In the opinion of management, the
balance sheet as of September 30, 2018 which has been derived from both audited and unaudited financial statements
and these unaudited condensed consolidated financial statements reflect all normal and recurring adjustments considered necessary
to state fairly the results for the periods presented. The results for the period ended September 30, 2018 are not necessarily
indicative of the results to be expected for the entire fiscal year ending December 31, 2018 or for any future period.
These
unaudited condensed consolidated financial statements and notes thereto should be read in conjunction with the Management’s
Discussion and the audited financial statements and notes thereto included in the Form 10-K for the year ended December 31, 2017.
2.
|
DESCRIPTION
OF BUSINESS AND ORGANIZATION
|
United
Royale Holdings Corp., formerly known as Bosy Holdings Corp. (“the Company”, “we”, “us” or
“our”) was incorporated in the State of Nevada on June 23, 2015. We intend to offer planting and cultivation services
to land owners in regards to the planting and cultivation of Aquilaria Subintegra & Aquilaria Sinensis trees. We also intend
to provide services relating to the extraction of Agarwood from such trees through a process known as “inoculation.”
On
September 30, 2018, the Company and Mr. CHEN Zheru, representing the sole shareholder of IV Enterprises Development Limited, a
Seychelles corporation (“IVED”), entered into a Sale and Purchase Agreement, pursuant to which the Company acquired
100% (one hundred percent) of the shareholding of IVED. IVED provides tree nurseries, including planting, cultivation and inoculation
services through its wholly-owned subsidiary, Oudh Tech Sdn Bhd, in Malaysia. The acquisition is completed on September 30, 2018.
Mr.
CHEN Zheru is the common director and major shareholder of the Company and IVED. As a result of this common ownership and in accordance
with the FASB Accounting Standards Codification Section 805
“Business Combination”
, the transaction is being
treated as a combination between entities under common control. The recognized assets and liabilities were transferred at their
carrying amounts at the date of the transaction. The equity accounts of the combining entities are combined. Further, the companies
will be combined retrospectively for prior year comparative information as if the transaction had occurred on January 1, 2017.
3.
|
SUMMARY
OF SIGNIFICANT ACCOUNTING POLICIES
|
Basis
of presentation
The
accompanying financial statements are prepared in accordance with generally accepted accounting principles in the United States
of America (“US GAAP”).
The
accompanying financial statements include the accounts of the Company and its wholly-owned subsidiaries. Intercompany transactions
and balances were eliminated in consolidation.
Below
is the organization chart of the Group.
Use
of estimates
Management
uses estimates and assumptions in preparing these financial statements in accordance with US GAAP. Those estimates and assumptions
affect the reported amounts of assets and liabilities, the disclosure of contingent assets and liabilities in the balance sheet,
and the reported revenue and expenses during the periods reported.
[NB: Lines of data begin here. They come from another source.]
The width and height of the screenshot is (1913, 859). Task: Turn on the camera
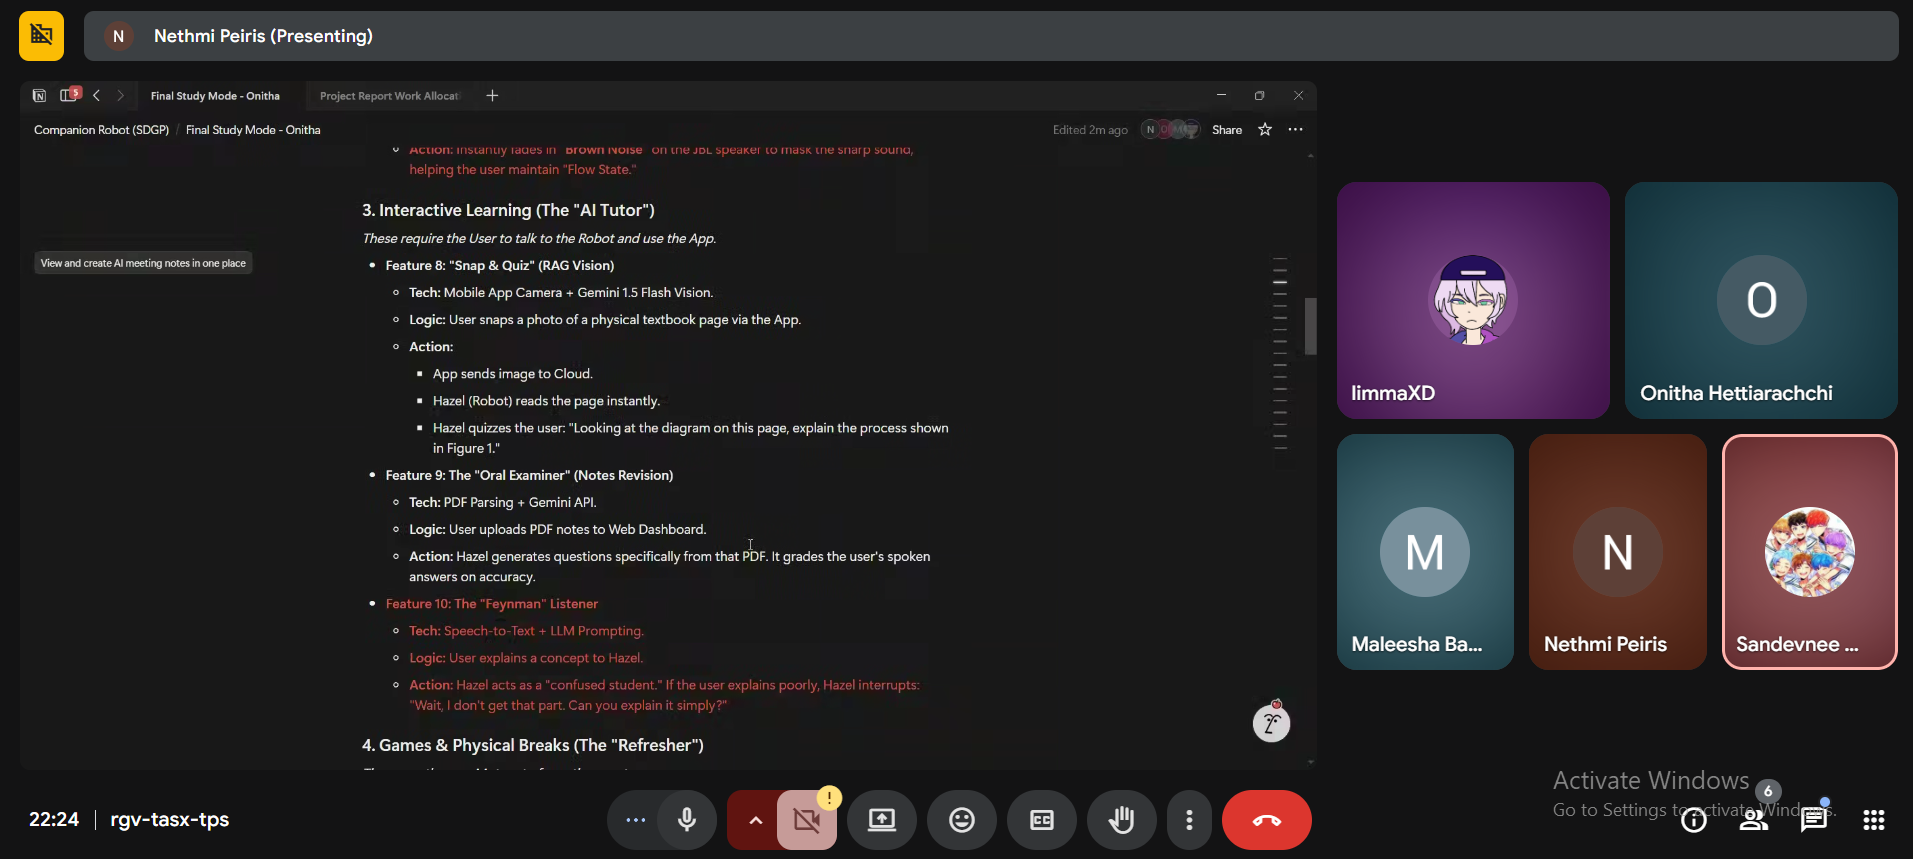807,820
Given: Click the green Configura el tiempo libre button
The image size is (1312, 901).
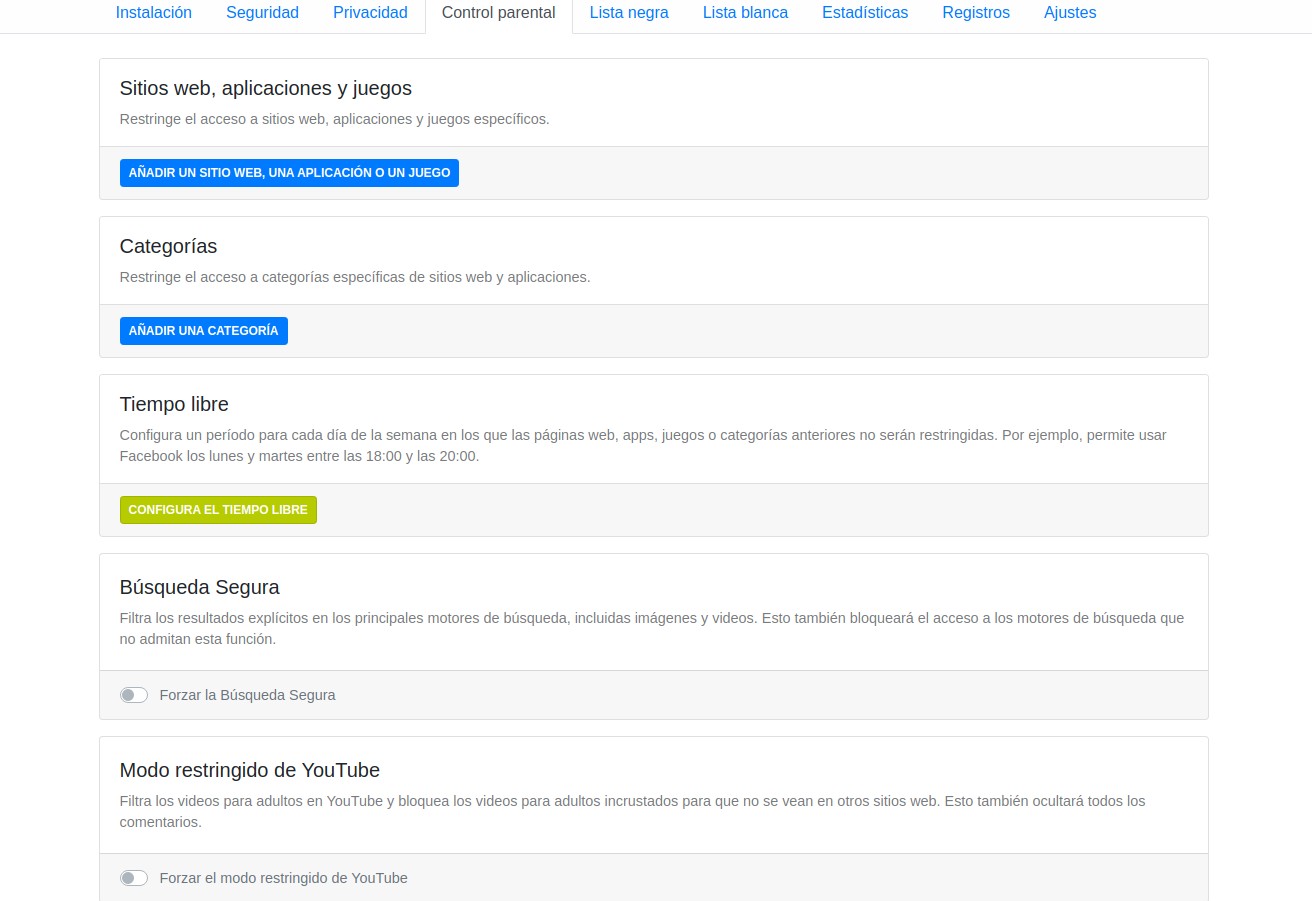Looking at the screenshot, I should pyautogui.click(x=218, y=510).
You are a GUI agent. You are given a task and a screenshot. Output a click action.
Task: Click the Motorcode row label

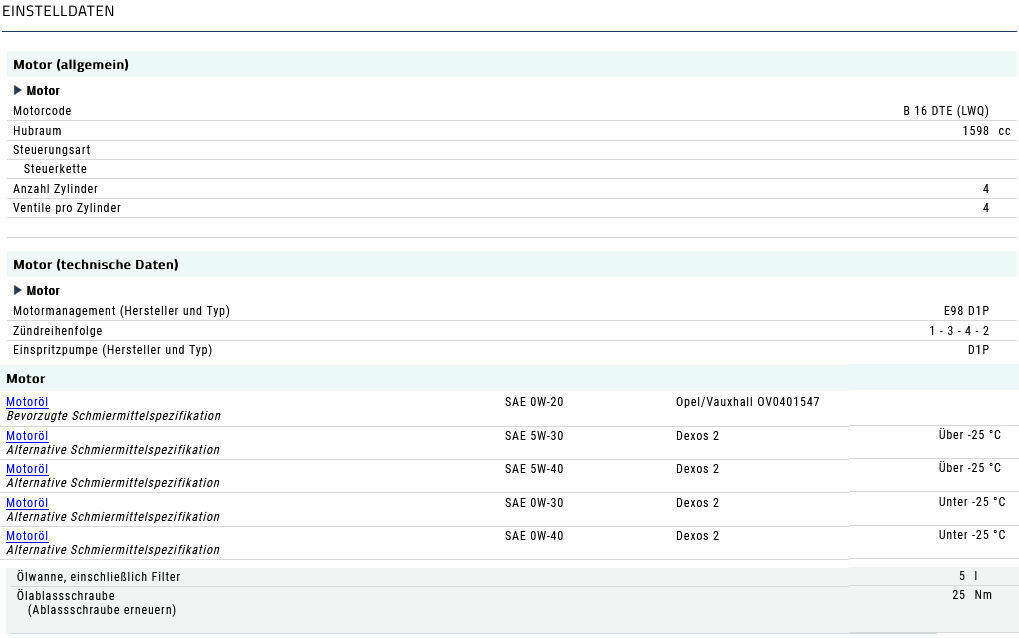tap(42, 111)
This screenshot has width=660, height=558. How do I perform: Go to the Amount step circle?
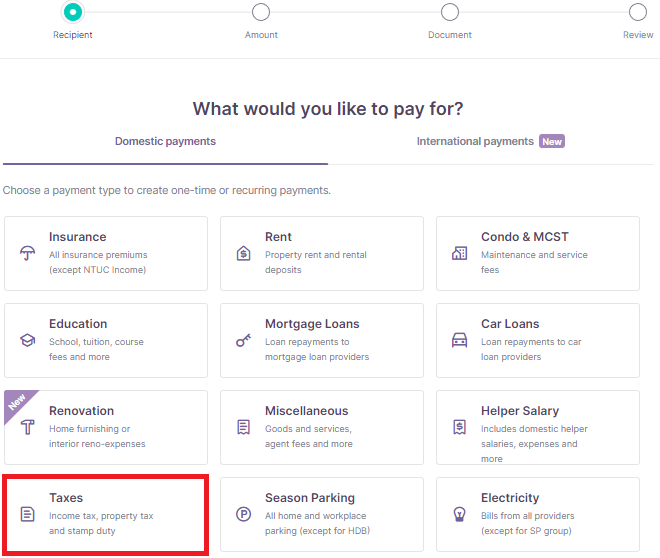261,12
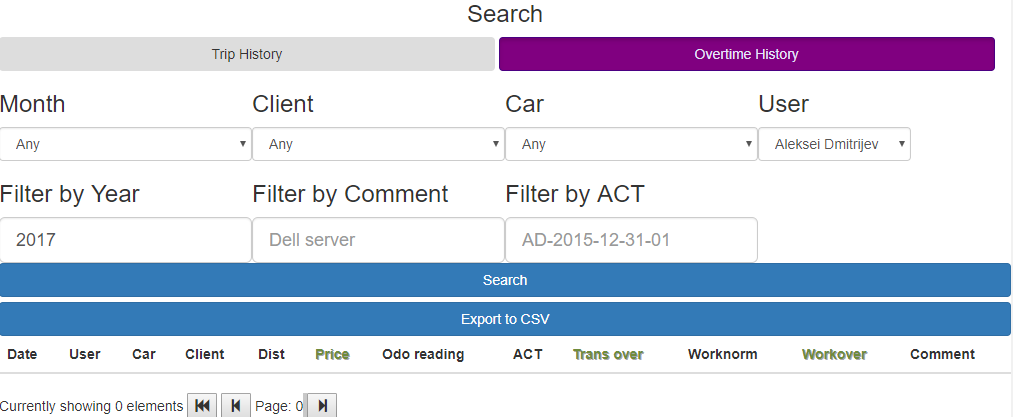
Task: Go to next page of results
Action: point(321,405)
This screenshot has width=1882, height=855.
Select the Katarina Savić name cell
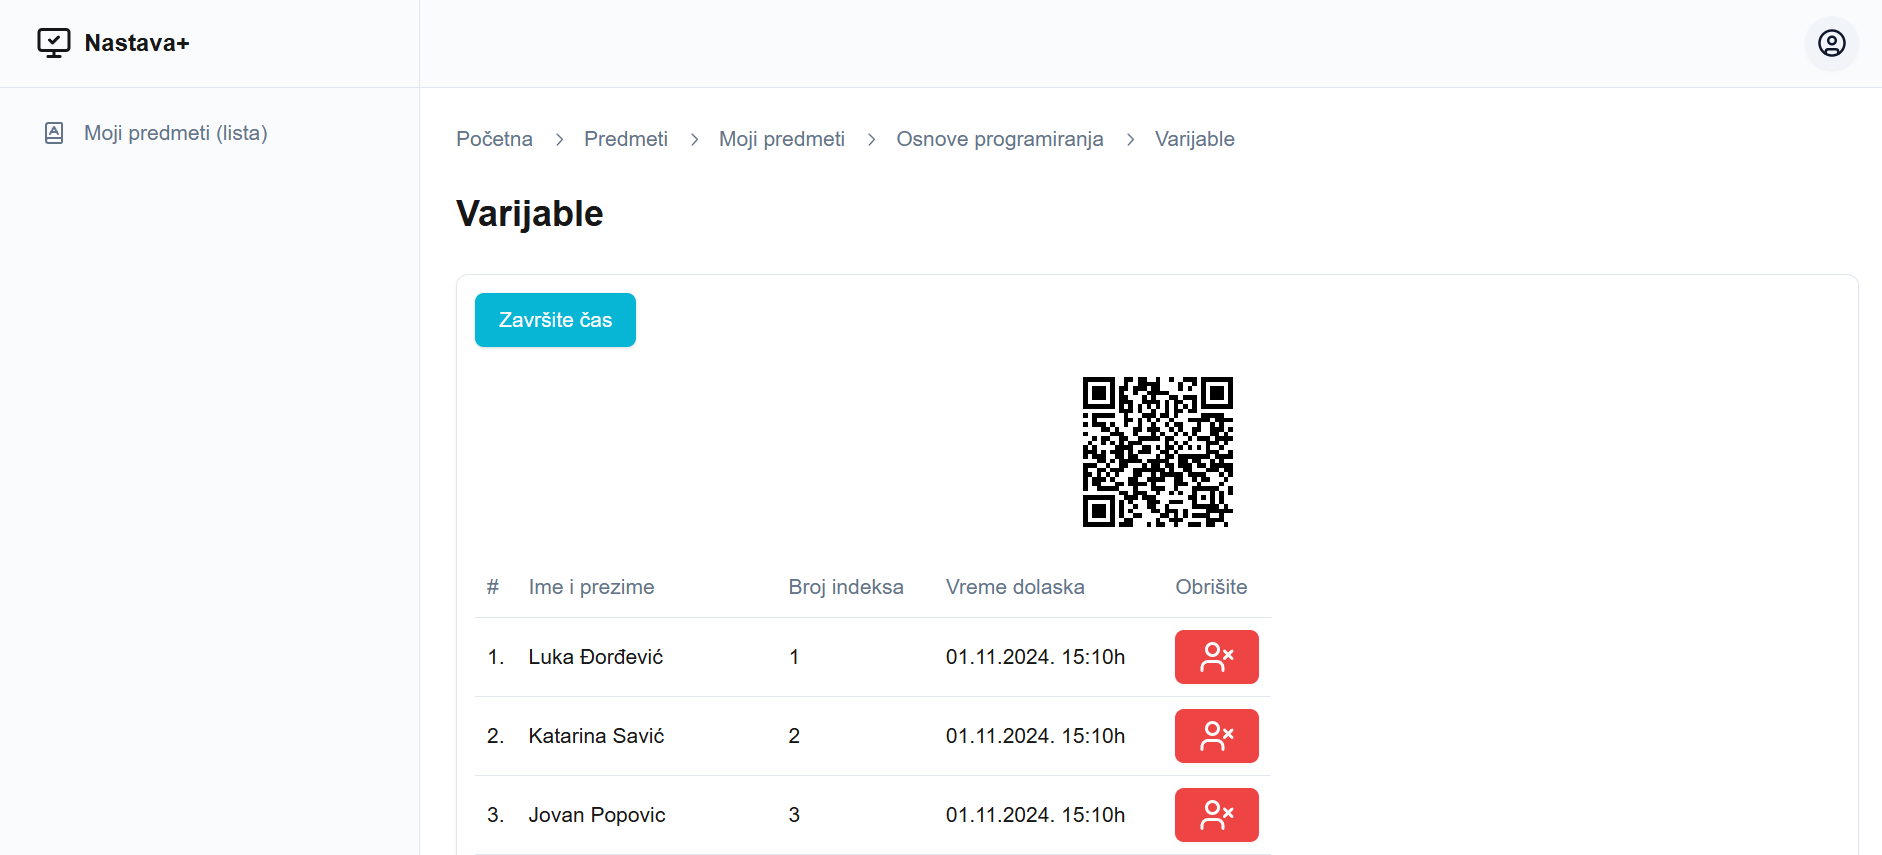coord(596,736)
Actual results may differ from these estimates.
Cash
and cash equivalents
Cash
and cash equivalents are carried at cost and represent cash on hand, demand deposits placed with banks or other financial institutions
and all highly liquid investments with an original maturity of three months or less as of the purchase date of such investments.
Our
deposit is currently deposit in HSBC Hong Kong, and there is a Deposit Protection Scheme protects our eligible deposits held with
bank in Hong Kong which is members of the Scheme. The scheme will pay us a compensation up to a limit of HKD500,000, which is
equivalent to $64,102, if HSBC Hong Kong fails.
Plant
and equipment
Plant
and equipment are stated at cost less accumulated depreciation and impairment. Depreciation of plant, equipment and software are
calculated on the straight-line method over their estimated useful lives or lease terms generally as follows:
Classification
|
|
Useful
Life
|
Computer
and Software
|
|
3
years
|
Equipment
|
|
10
years
|
The
Company purchased 2 computers at the end of June 2017, and the computers has been subject to depreciation since the utilization
in July 2017. Expenditures for maintenance and repairs will be expensed as incurred.
Biological
Assets
Biological
Assets of the Company comprise of agarwood sapling and plantation cost of agarwood.
Bearer
plants of agarwood are measured at cost. Cost of bearer plants consists of accumulated planation development costs incurred from
commencement of planting of seedlings up to maturity of the crop cultivated. Capitalization of planation development and other
operating costs ceases upon commencement of commercial harvesting, which range from 7 to 9 years.
When
a bearer crop has harvested and is replanted, the carry amount of the old bearer crop is derecognized, the new bearer crop is
treated as a replacement of the old bearer crop and capitalized.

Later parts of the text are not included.